Inked up




Back by Cai Guangbin Photo: Courtesy of G. Dot Art Space

Three Chinese artists currently based in Beijing want to bring Chinese ink painting back into contemporary Chinese art. By using inks traditionally applied in Chinese landscapes dating back to the Tang dynasty (618-907), they aim to preserve the cultural significance of ink in contemporary Chinese art while forging ahead with pieces inspired more by Pop Art and Surrealism from the West.

The ink-focused trio of Nan Qi, Cai Guangbin and Zhang Quan will present their works in the exhibit In Retrospect, which runs March 30 through April 28 at the G. Dot Art Space on Central Gallery Street in the Songzhuang Art District in Tongzhou district.
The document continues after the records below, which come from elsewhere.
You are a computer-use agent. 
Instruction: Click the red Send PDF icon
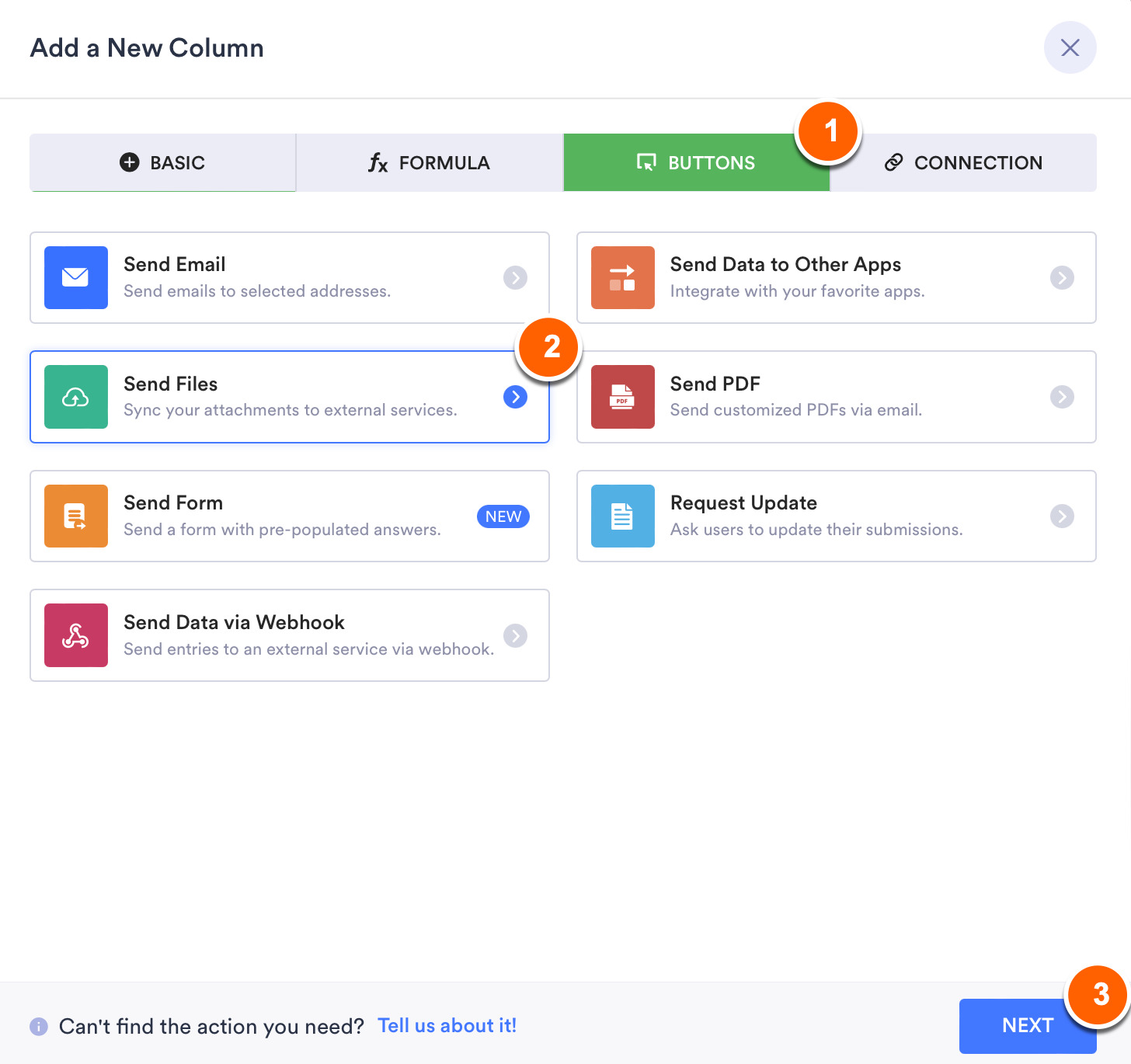click(x=623, y=397)
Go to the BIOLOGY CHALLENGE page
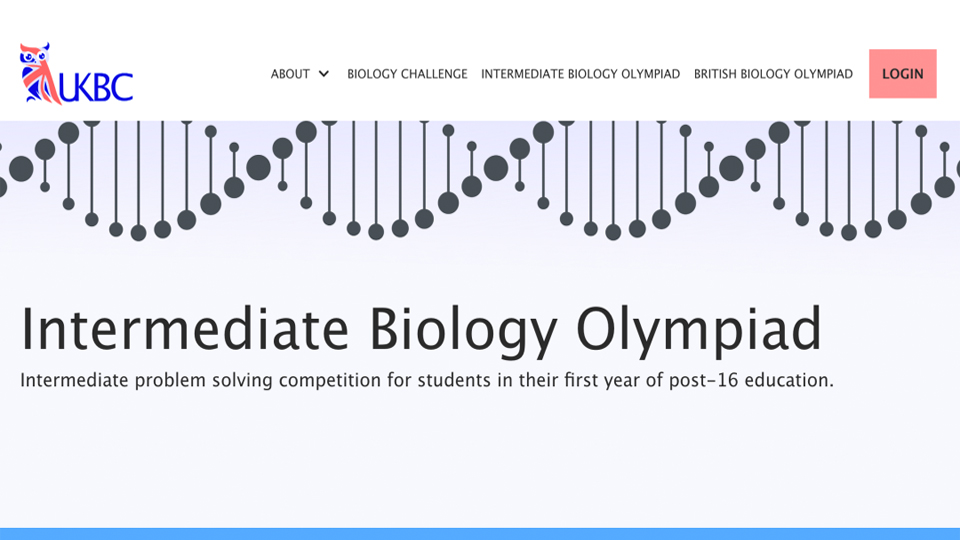Viewport: 960px width, 540px height. (407, 74)
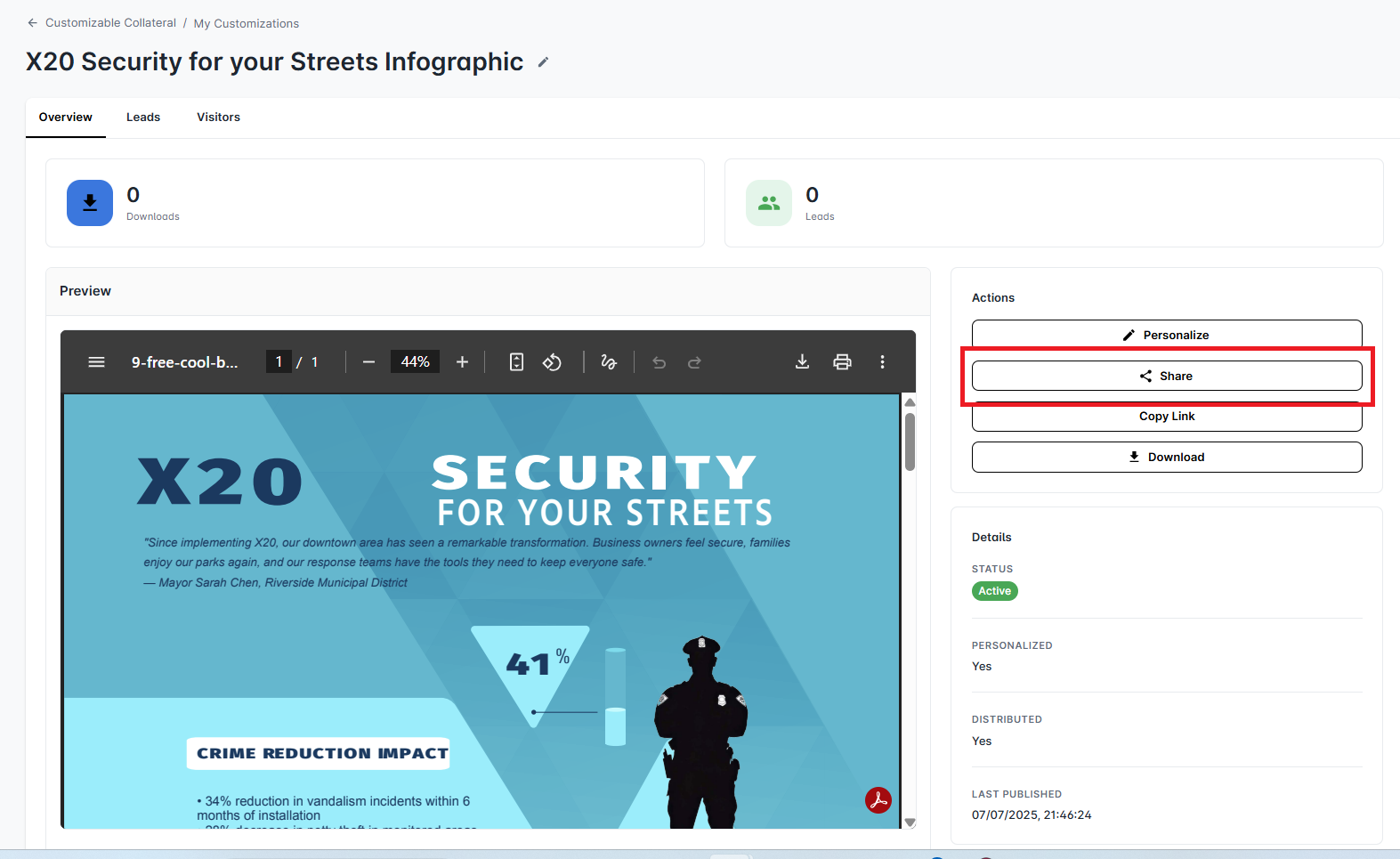Click the red Adobe Acrobat icon on preview

point(878,800)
Nan, Zhang and Cai treat Chinese ink as their essential medium, but don't use the techniques normally associated with it. Chinese ink paintings traditionally present the essence of an object using brush strokes to capture the object's metaphysical properties. In Retrospect, however, shows work based on modern photographic images rather than interpretive brushwork. The exhibition's title suggests a call back to history, yet Chinese ink appears to form only the surface of what seems more a tribute to Western art of the 20th century.
Featured prints from Nan, 53, from Zhejiang Province, depict the People's Liberation Army in a style reminiscent of Andy Warhol's icon portraits of Marilyn Monroe and other celebrities. Nan's print Bearing Arms in the Square applies Chinese ink to pigment similar to Roy Lichtenstein's comic illustrations.

Nan says his work takes after Western art movements, though he insists it is culturally authentic. He says his prints have their own "personalized artistic language," which he says forms much of the thinking behind contemporary Chinese ink painting.
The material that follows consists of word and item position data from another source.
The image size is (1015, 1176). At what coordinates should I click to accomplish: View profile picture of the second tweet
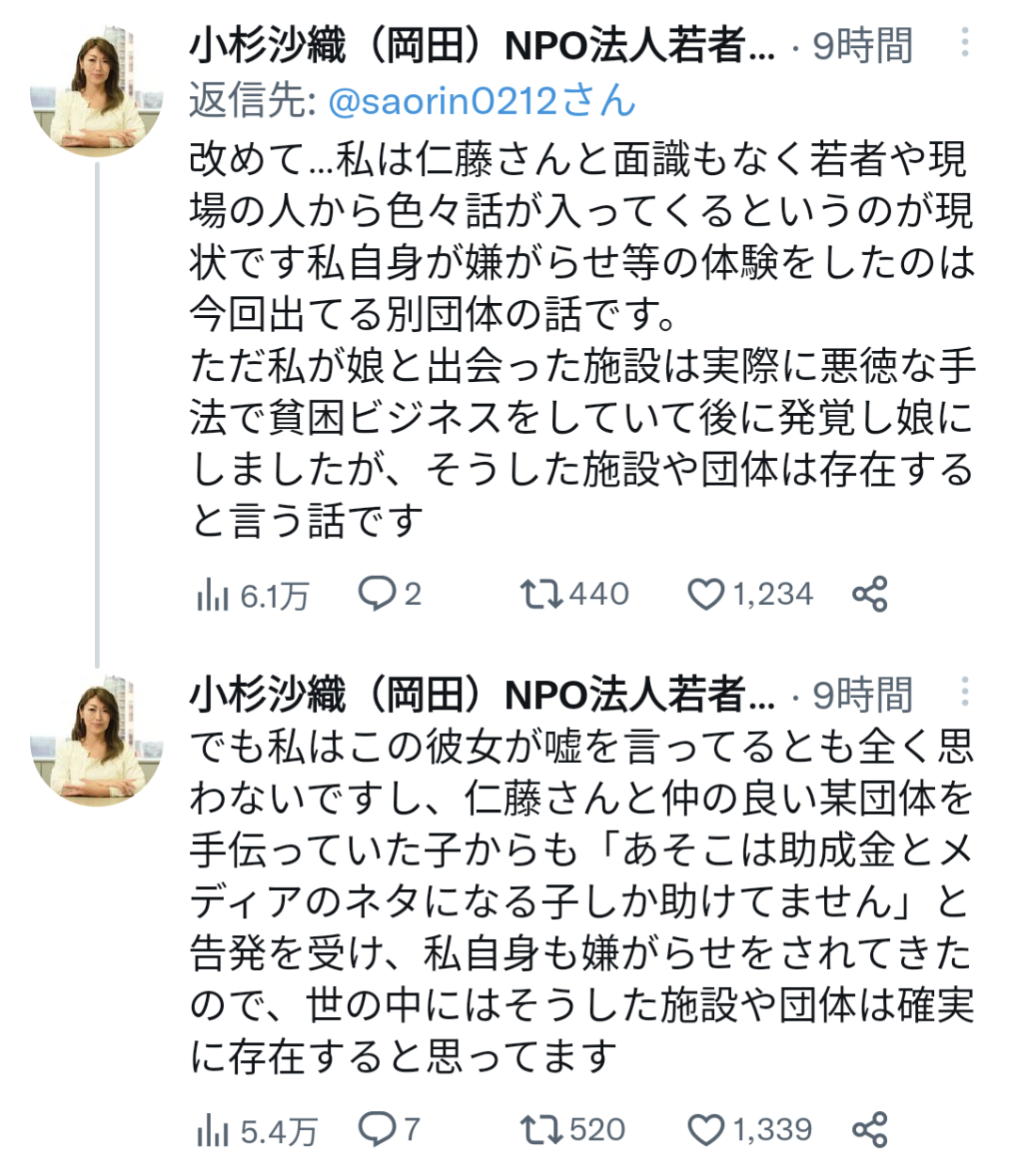97,740
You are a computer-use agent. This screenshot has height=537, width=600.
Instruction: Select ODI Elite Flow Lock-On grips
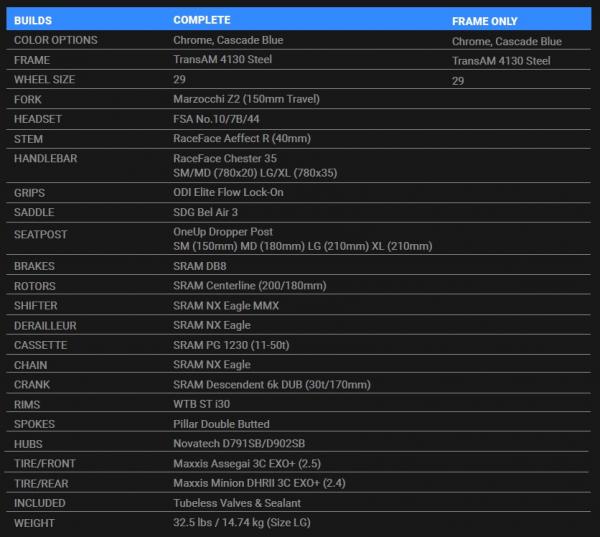(228, 192)
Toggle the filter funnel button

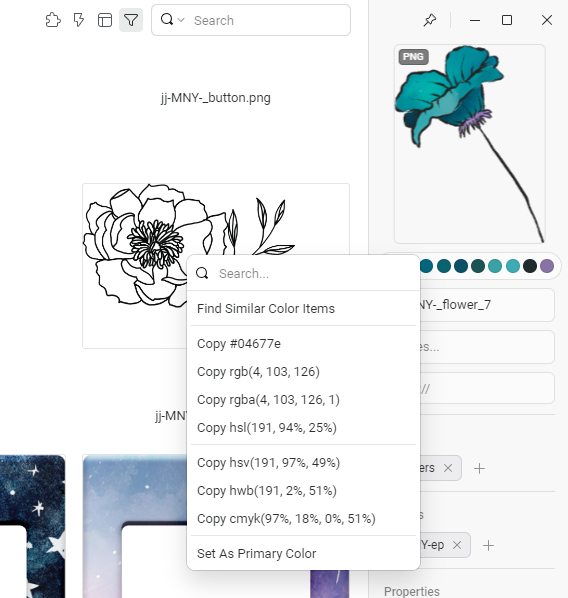(131, 20)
"Chinese ink lies at the heart of the Chinese artistic spirit," he says. "[It's] perfectly natural to take influence from Western art of the last century." He says he and his peers featured in the exhibit have maintained tradition by working mostly with Chinese ink that's been ground and diluted using ink stick and ink stone.

Nan's use of Chinese ink is limited to variations on the color red. His application of red ink on photographic prints tends to produce faded, watered-down tones. But this shows a strong connection to traditional Chinese ink wash paintings that often revolve around repeated color schemes.

However, Cai, commenting on Nan's Bearing Arms in the Square, says this use of color more resembles Pop Art than Chinese ink painting.
"Nan uses bright and dazzling colors similar to Warhol, whereas Zhang and I tend to use more gray inks in our work. I think Nan's use of color is actually very close to Pop Art," says Cai, 50, originally from Heilongjiang Province. His paintings vividly show the forms of ghoulish figures curled up in dark, dank corners.

In Zhang's Bridge on the Yangtze River, an iron bridge traced in harsh gray ink floats between barely distinguishable sky and water, a landscape similar in eeriness to those of Max Ernst in his Surrealist period.

Of the three featured artists, Zhang comes closest to capturing the main ideas guiding Chinese ink painting. Zhang, 46, a Hubei Province native, uses mostly photographs which are later reproduced on grainy surfaces and colored with ink to achieve abstract images.
In Retrospect's artists share one common artistic goal. However, the exhibition will likely divide viewers over whether they ultimately achieve what they set out to. The attempt to merge two artistic traditions across a gulf of centuries and cultural distinctions is one that visibly represents a struggle in each artwork. But the size of that struggle overall may well be worth its weight in ink.